I’ve been wrestling with this for the last few months—we’re running campaigns across Russia and the US, and our in-house AI tools flag suspicious influencer accounts pretty consistently. But here’s the thing: we keep getting false positives on creators who are actually legit, especially when cultural context matters. A creator with inconsistent posting schedules in one market might be totally normal in another.

I started thinking about what it would actually look like to layer human expertise on top of the AI signals. Not to replace automation, but to calibrate it. We’ve been building playbooks based on real case data—patterns we’ve seen blow up before—and I’m finding that when we combine AI’s speed with actual expert validation from people who understand both markets, we catch the real fraud without burning bridges with authentic creators.

The problem is scaling this. We can’t manually validate every influencer for every campaign. So we’re experimenting with a tiered approach: let AI filter the obvious stuff, but for the borderline cases—the ones that matter for brand safety—we’re routing those to a network of people who actually know the local landscape.

I’m seeing brand safety as less about creating a perfect algorithm and more about having a repeatable process that doesn’t rely on luck. What does your team do when AI and local knowledge conflict on an influencer?
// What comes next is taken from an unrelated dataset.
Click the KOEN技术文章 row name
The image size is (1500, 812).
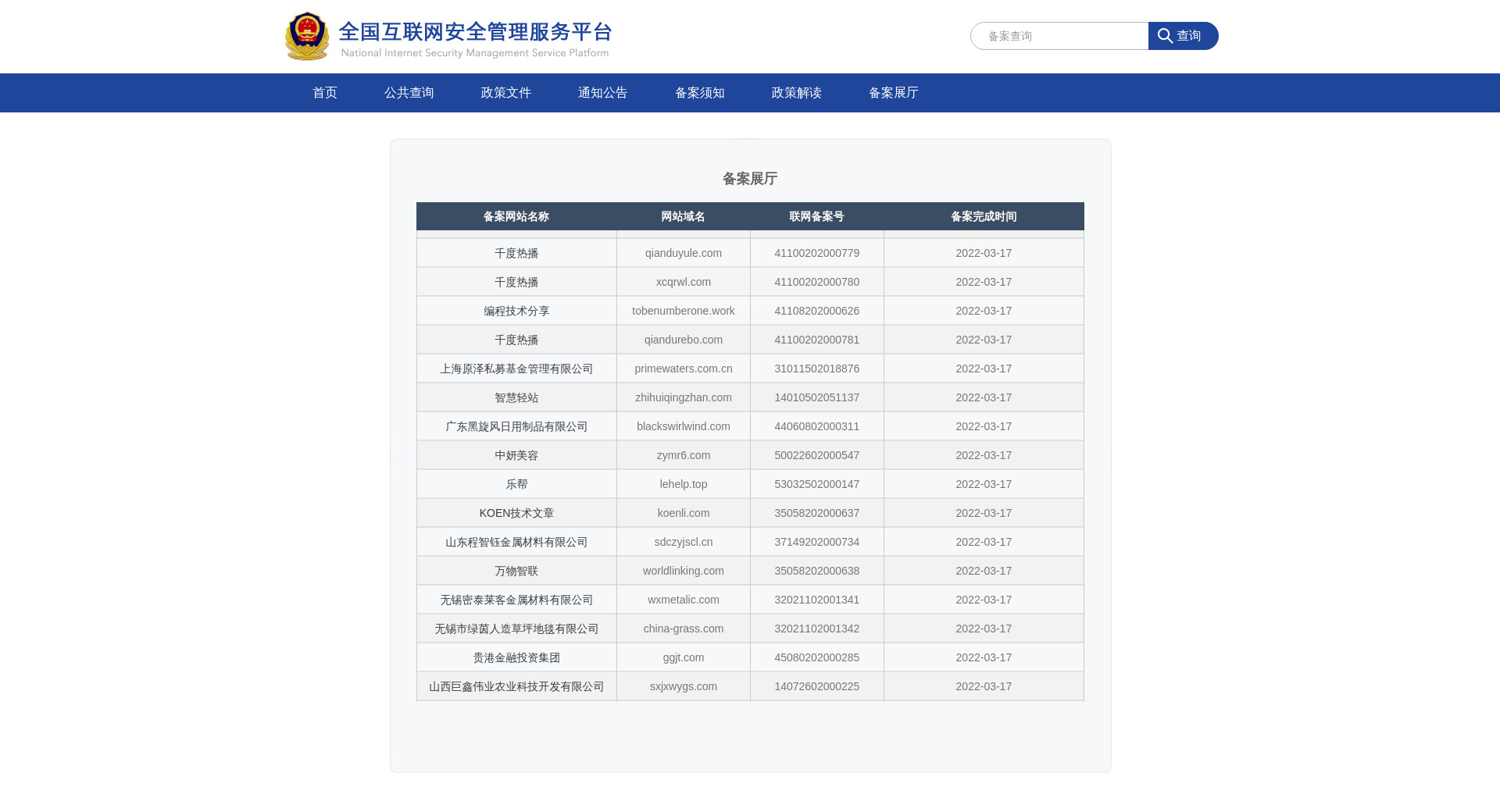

This is exactly what we’re pitching to clients now. The agencies I talk to are tired of black-box solutions—they want transparency on why an influencer is flagged, not just a score. We’ve started building this into our standard workflow: AI does the heavy lifting on basic fraud signals (fake followers, engagement anomalies, follower velocity), then our team validates the context. For bilingual markets, this is non-negotiable. We caught a campaign that would’ve blown up because an AI system didn’t understand that a certain creator’s engagement dip was seasonal, not fraudulent. Cost us credibility with a client until we could explain the nuance. Now we lead with that story—it’s actually a selling point. How are you structuring the hand-off between automation and expert review?
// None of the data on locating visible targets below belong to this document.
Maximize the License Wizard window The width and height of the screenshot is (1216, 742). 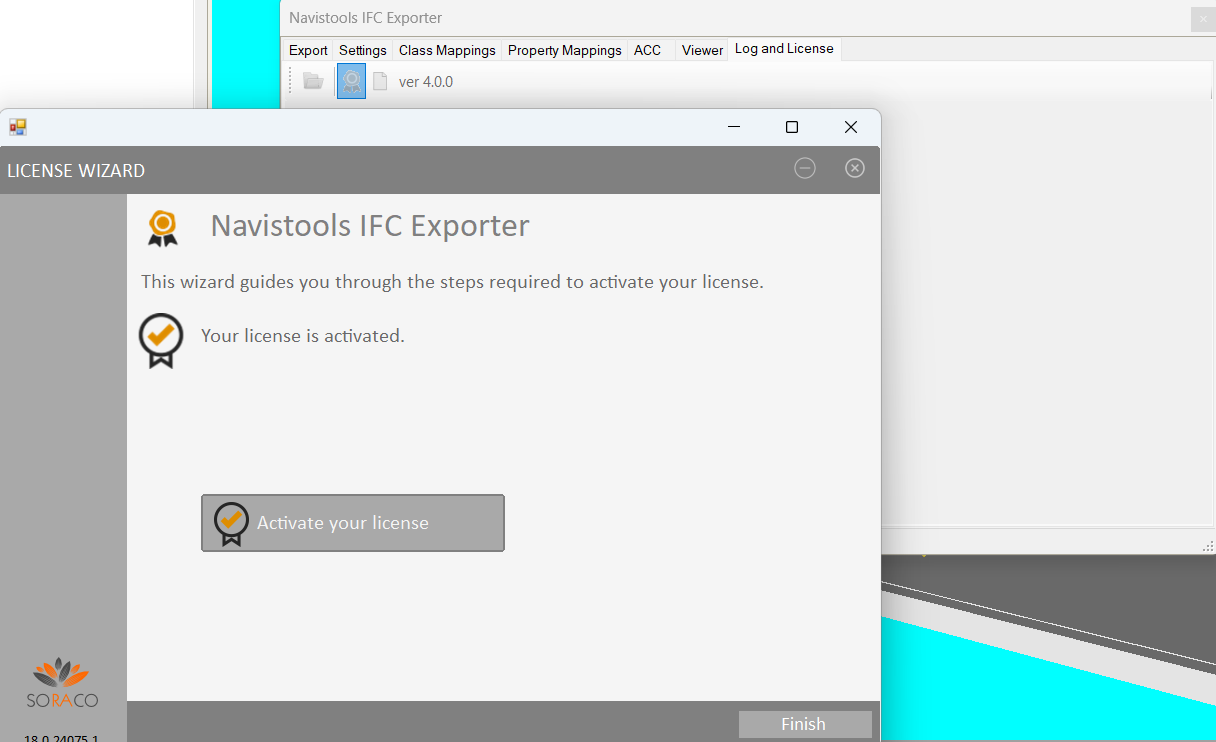pos(792,127)
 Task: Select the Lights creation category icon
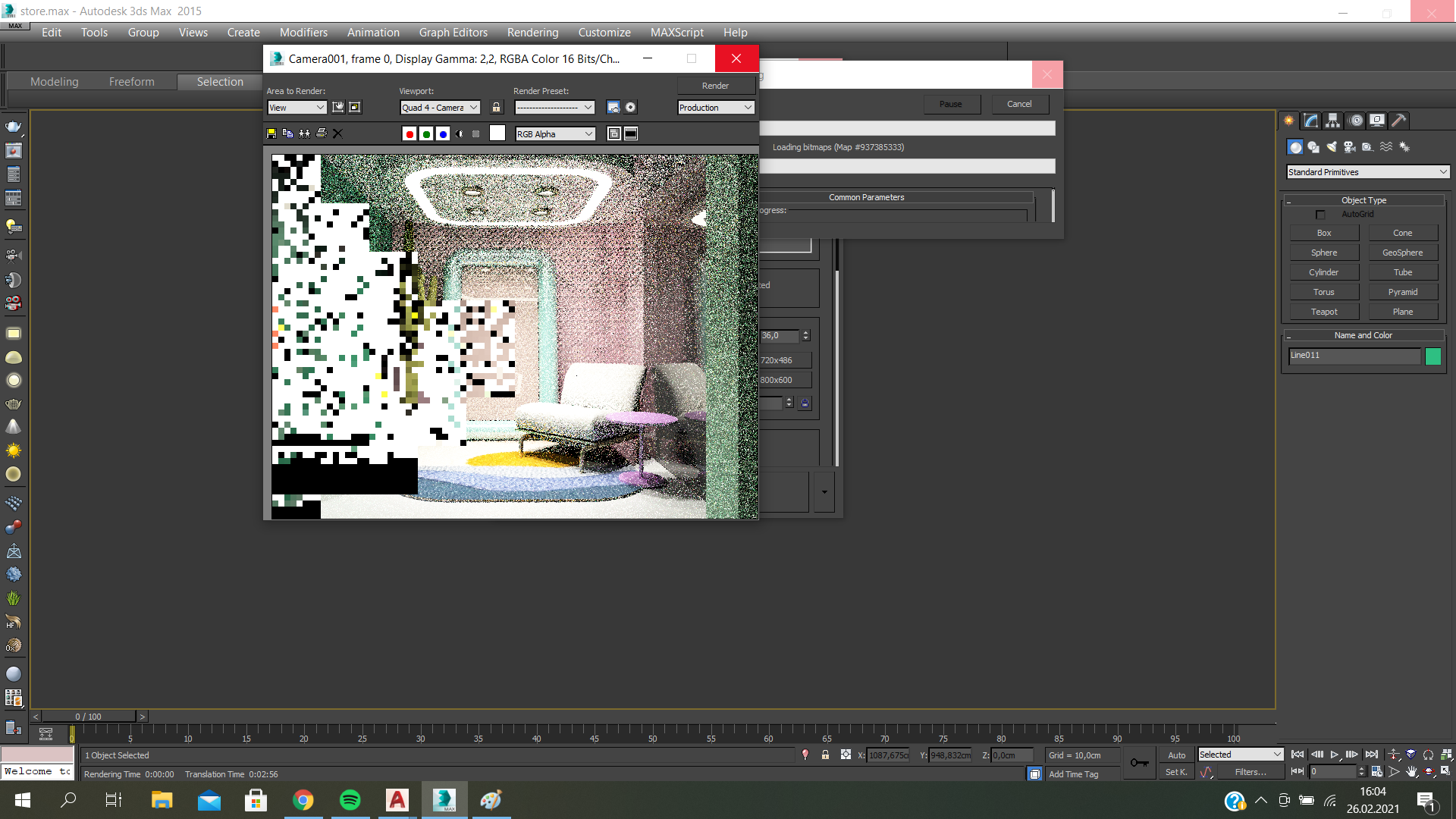pyautogui.click(x=1332, y=147)
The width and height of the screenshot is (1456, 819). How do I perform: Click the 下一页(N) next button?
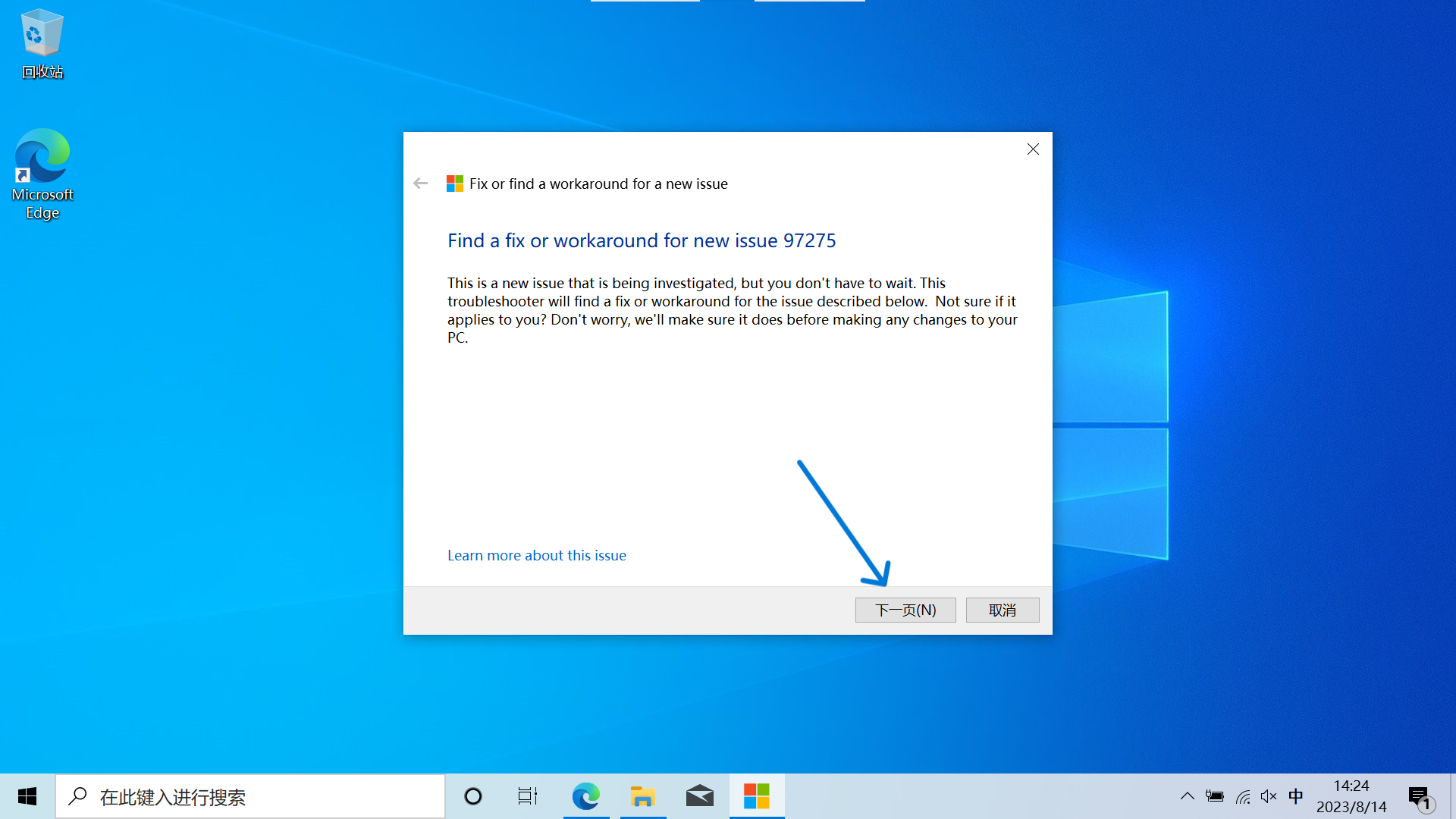905,610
One tactical question: are you tracking false positives and false negatives separately in your playbooks? We started keeping clean data on what AI got wrong, and it’s become our most valuable asset for training new team members and refining alerts. The cases where AI missed fraud are especially important—those usually reveal patterns the algorithm wasn’t weighted to catch. Have you thought about making that feedback loop systematic?
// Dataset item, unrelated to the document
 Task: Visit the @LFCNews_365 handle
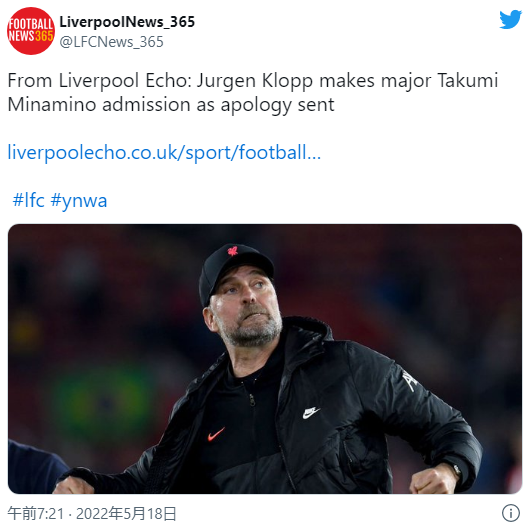[x=111, y=42]
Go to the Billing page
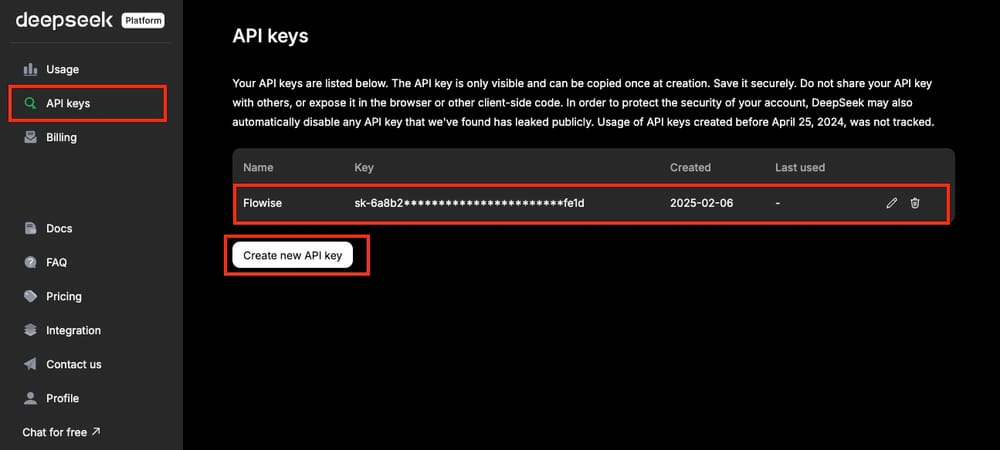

From my side as a creator, I’ve definitely been flagged by automated systems that clearly didn’t get my content style. I had a major engagement drop during a campaign hiatus—totally planned, I was working on a product launch—and an agency ghosted me because their AI thought I was losing relevance. It sucked. What I appreciate is when brands or agencies actually ask creators questions before writing them off. Some of my best partnerships came from people who validated their concerns with me directly. Maybe that’s part of your playbook too? Like, the expert step isn’t just internal—it’s also reaching out and letting creators explain anomalies?

I’ve been thinking about this from a risk management angle. The real cost of fraud detection isn’t the false positives—it’s the false negatives. Getting one major fraud case wrong can tank a campaign’s performance metrics and damage the brand’s equity across platforms. So I’m less interested in a system that catches some fraud and more interested in one that’s calibrated for confidence. That means: what’s your precision and recall on this tiered approach you’re building? And how are you measuring it? Because without that data, you’re just trusting gut feel with extra steps. The expert validation piece is good, but it needs to be measured like any other control in your stack.